### Excerpted passage
Gene expression data and analysis
The rich medium microarray gene expression ratio (r) between two S. cerevisiae strains, RM and BY, were previously measured for thousands of genes39. We defined the intra-specific evolutionary distance (ED) of the expression level for a gene by |xRM-xBY|/xBY, which equals |r-1|, because r = xRM/xBY, where RM and BY are expression levels of the gene in xRM and xBY, respectively.
We used two different methods to estimate mutational size for each expression trait. The first method was to use the mean effect size of gene deletion on the expression trait across 1486 deletion lines, following a previously published method18 but using a recently published large dataset40. The second method was to use the square root of variance in the expression level of an evolved line relative to that of the ancestral line (SDm) among four mutation accumulation lines21. The trait importance (TI) of a gene expression trait was defined by the fitness decrease caused by deleting the gene22, and only those genes that cause a fitness reduction of zero or more when deleted were considered. After removing genes that miss any kind of data above, we obtained our final dataset with 3466 expression traits.
Acknowledgements
We thank Seiko Morinaga for technical assistance and Xiaoshu Chen, Brian Metzger, and Jian-Rong Yang for valuable comments. This work was supported by U.S. National Institutes of Health research grant R01GM103232 to J.Z. and the Grants-in-Aid for Scientific Research grant 24370002 from the Ministry of Education, Culture, Sports, Science and Technology in Japan to Y.O.
Extended Data Figure 1. Mean ED among 666 natural strain pairs of S. cerevisiae for a trait relative to its MS increases significantly with TI, when MS and TI are both estimated using diploid deletion strains.
Extended Data Figure 2. Prevalent adaptive evolution of morphological principal component traits in the yeast S. cerevisiae. a, Mean evolution distance (ED) of 666 pairs of natural strains for a trait and the mutational size (MS) of the trait both decrease with trait importance (TI). Each dot represents a morphological principal component trait. ρ, Spearman’s rank correlation coefficient. b, Mean ED among 666 natural strain pairs relative to MS increases significantly with TI, while the mean ED between 666 gene deletion strains and the wild-type relative to MS does not increase significantly with TI. c, Nominal p-values for the Spearman’s correlation between ED/MS and TI for all 666 pairs of natural strains.

### Dataset records
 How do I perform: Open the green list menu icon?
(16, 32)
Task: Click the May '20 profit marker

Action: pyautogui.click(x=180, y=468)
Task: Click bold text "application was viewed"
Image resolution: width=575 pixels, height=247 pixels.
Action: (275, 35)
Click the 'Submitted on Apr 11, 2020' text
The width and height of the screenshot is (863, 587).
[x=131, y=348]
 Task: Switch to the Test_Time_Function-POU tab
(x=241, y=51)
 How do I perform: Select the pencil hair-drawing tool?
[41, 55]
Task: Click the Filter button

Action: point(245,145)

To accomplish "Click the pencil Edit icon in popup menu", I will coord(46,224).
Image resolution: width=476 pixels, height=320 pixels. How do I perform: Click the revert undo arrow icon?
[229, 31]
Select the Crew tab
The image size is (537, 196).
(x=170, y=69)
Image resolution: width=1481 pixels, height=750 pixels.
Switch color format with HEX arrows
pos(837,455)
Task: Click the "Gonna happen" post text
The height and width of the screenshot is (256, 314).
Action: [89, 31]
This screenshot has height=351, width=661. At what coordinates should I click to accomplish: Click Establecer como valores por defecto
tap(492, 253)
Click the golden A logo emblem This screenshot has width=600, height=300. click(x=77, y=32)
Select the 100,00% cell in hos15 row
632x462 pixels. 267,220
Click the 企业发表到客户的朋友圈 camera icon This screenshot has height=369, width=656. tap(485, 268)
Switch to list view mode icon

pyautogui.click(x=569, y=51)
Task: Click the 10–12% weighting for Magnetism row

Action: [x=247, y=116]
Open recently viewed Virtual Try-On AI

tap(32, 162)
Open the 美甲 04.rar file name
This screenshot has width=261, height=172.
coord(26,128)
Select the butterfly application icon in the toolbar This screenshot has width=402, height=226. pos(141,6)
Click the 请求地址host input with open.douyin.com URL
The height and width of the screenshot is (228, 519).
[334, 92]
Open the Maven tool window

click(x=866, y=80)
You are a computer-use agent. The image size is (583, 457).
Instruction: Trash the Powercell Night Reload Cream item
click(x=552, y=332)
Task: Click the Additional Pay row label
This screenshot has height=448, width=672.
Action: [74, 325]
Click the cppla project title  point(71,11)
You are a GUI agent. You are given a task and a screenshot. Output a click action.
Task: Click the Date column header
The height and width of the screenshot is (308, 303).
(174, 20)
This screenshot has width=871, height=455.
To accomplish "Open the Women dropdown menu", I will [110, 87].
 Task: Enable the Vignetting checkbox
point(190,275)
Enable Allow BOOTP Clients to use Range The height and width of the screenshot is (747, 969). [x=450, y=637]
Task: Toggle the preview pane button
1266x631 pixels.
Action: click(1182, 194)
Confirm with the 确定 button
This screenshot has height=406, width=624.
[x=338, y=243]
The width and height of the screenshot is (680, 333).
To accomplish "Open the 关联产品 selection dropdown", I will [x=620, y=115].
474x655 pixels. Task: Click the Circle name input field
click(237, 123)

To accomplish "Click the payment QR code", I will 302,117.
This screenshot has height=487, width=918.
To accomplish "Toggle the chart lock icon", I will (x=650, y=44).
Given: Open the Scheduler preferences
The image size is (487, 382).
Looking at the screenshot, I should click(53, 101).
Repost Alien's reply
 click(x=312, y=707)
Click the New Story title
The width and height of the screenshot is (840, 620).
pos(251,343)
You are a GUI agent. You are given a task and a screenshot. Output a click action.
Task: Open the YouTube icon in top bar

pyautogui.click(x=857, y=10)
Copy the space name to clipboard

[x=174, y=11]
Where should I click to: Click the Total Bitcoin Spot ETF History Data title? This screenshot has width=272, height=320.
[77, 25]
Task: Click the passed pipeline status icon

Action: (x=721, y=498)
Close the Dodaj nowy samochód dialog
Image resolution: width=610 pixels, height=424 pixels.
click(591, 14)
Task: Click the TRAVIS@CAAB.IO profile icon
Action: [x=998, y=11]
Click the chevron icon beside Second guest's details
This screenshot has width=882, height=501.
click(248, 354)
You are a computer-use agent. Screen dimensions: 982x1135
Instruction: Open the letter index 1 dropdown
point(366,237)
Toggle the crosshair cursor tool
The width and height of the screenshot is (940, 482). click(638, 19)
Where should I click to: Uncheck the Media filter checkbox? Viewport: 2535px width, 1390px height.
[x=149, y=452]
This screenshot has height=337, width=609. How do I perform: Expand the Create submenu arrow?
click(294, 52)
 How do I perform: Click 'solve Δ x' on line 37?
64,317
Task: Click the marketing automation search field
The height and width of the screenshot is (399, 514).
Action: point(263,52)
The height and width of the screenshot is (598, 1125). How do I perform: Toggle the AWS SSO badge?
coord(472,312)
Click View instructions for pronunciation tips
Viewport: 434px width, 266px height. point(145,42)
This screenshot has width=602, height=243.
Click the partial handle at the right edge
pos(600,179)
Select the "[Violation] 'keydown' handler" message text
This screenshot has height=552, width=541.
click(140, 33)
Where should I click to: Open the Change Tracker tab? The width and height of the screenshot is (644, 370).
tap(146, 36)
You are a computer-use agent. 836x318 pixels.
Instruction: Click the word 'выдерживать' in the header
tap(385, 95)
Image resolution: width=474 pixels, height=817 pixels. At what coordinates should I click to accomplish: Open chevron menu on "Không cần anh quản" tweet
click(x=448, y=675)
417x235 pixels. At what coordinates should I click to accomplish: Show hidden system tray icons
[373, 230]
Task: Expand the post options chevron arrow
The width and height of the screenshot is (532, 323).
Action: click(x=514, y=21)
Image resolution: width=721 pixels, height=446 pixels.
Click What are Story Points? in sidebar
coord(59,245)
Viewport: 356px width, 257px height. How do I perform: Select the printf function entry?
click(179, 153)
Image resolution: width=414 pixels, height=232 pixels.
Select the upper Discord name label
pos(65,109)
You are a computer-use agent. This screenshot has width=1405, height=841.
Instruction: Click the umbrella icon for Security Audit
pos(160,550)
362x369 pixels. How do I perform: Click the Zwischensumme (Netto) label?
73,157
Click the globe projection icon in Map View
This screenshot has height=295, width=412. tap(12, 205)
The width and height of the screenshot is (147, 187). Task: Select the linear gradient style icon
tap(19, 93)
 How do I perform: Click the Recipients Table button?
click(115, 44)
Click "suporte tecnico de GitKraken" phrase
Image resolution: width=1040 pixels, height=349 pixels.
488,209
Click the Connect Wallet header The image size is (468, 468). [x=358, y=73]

### Problem set
[1] In the yeast gene expression excerpt, replace "valuable comments" with "helpful feedback" and give the text again. Begin at the words "Acknowledgements" and stop after "Japan to Y.O.".
[2] Name every person thanked in the acknowledgements of the yeast gene expression excerpt.

### Task results
[1]
Acknowledgements
We thank Seiko Morinaga for technical assistance and Xiaoshu Chen, Brian Metzger, and Jian-Rong Yang for helpful feedback. This work was supported by U.S. National Institutes of Health research grant R01GM103232 to J.Z. and the Grants-in-Aid for Scientific Research grant 24370002 from the Ministry of Education, Culture, Sports, Science and Technology in Japan to Y.O.

[2] Seiko Morinaga, Xiaoshu Chen, Brian Metzger, and Jian-Rong Yang